AP: At this point, Sherlock Holmes blushes at what Watson says – and yet the committee’s solutions address almost none of the key educational issues. “I went to school to eat my lunch” is becoming a 21st-century NZ reality.

  • That some young people (mainly female) are engaged in sibling care is noted. The Auckland Council report notes that 86% of single-parent homes are female-led.
  • In 2020 not one parent in NZ was prosecuted for non-attendance or non-enrolment.
  • The Committee notes the support (data, etc) of the Ministry of Education but places no accountability on them for the dire situation (nor on the Minister). In fact they state: “We consider the Ministry of Education is well placed to address the causes of non-attendance”.
  • The Committee and Jan Tinetti gave no acknowledgement of school quality, teacher quality, or accountability of the Ministry that has supervised this disaster.
  • 96% of Auckland children went to ECE for 10 hours or more in the 6 months prior to schooling (Council report attributes this to National’s BPS targets).
  • 76% of Auckland’s Pasifika students are in decile 1-3 schools, 48.9% of Maori, 16.4% of Asian and 5% of European.
  • From Auckland’s decile 9 – 10 schools, 71.3% go on to tertiary education.
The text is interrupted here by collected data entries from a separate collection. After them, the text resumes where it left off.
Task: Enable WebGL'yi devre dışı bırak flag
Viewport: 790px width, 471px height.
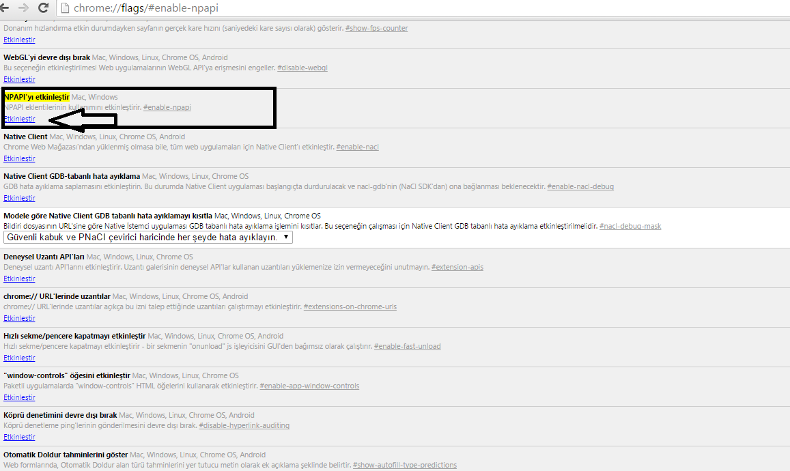Action: coord(20,79)
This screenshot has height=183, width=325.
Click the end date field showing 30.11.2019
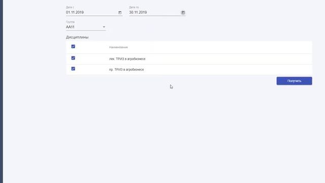157,12
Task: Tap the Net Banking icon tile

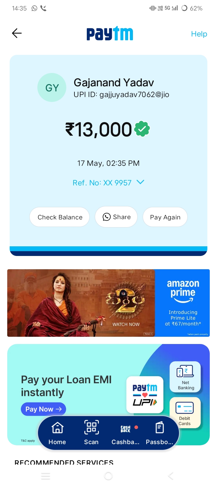Action: 185,377
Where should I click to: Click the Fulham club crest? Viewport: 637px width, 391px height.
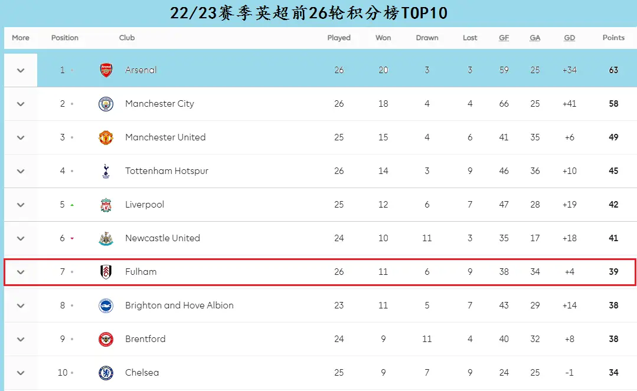(x=106, y=272)
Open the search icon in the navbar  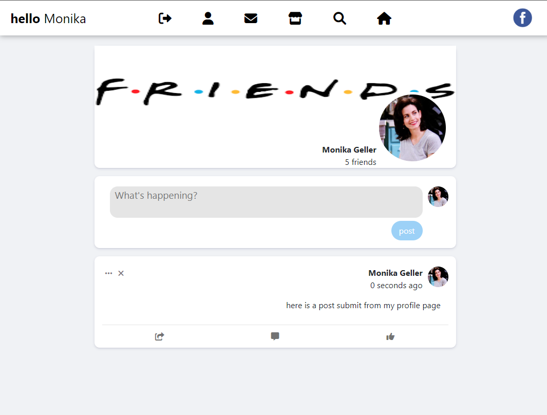point(339,17)
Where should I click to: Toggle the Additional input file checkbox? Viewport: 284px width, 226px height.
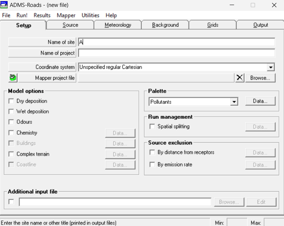12,202
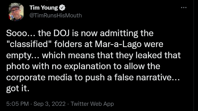Click the 5:05 PM timestamp
The height and width of the screenshot is (111, 198).
click(17, 104)
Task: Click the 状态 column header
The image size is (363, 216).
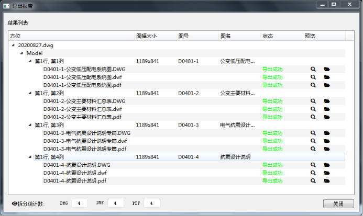Action: click(268, 36)
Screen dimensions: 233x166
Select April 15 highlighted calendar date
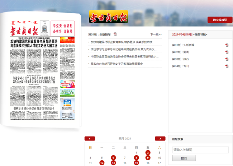coord(136,163)
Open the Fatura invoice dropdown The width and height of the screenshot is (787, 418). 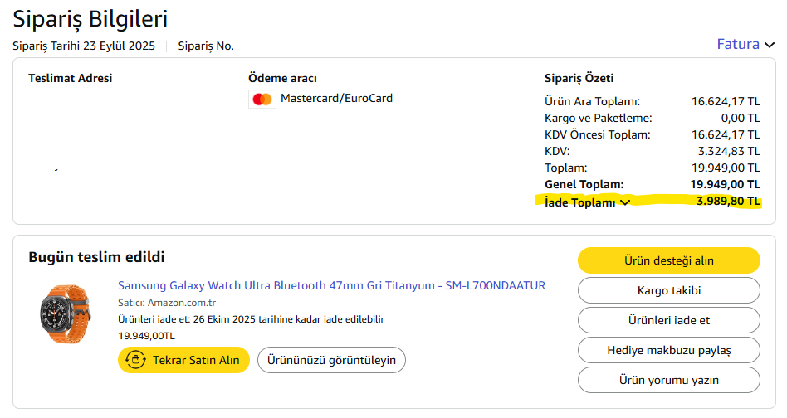tap(745, 44)
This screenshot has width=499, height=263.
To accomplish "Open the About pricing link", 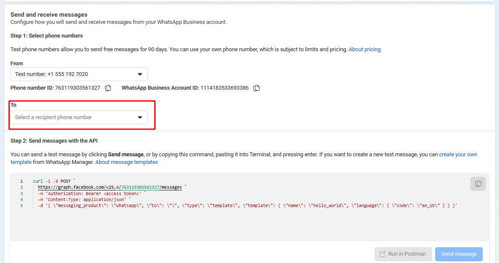I will [x=365, y=50].
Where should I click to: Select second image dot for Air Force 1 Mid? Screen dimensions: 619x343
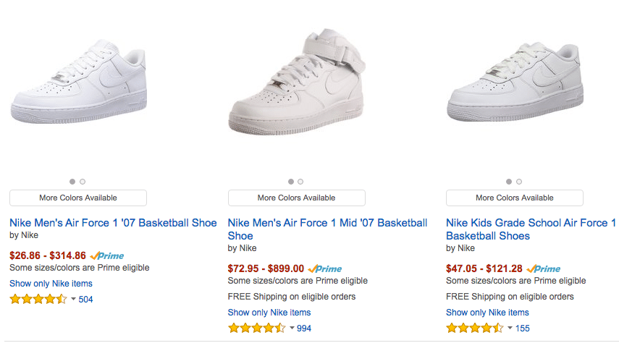(x=300, y=182)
  • From Auckland’s decile 1 – 2 schools, 44.7% go on to tertiary education – predominantly at lower levels and with fewer completing it.
  • In 2020 1540 students left school with no qualifications (8%).
  • In 2020 2600 students left school with less than Level 2 NCEA (13.5% of leavers).
  • In 2020 8764 left with less than UE – the true change point (45.5% of leavers).
  • In the “Southern Initiative” area 32.3% of Maori leavers have less than Level 1 NCEA (in the rest of Auckland that statistic is 20%).
  • Only 14.4% of Auckland young people are attaining degrees; therefore we need to import “talent”.
  • In 2018 in Auckland there were 48,000 15-19 year olds in the work force with 21.2% not employed. Of those employed, 28.7% were “sales workers” and 21.5% were labourers.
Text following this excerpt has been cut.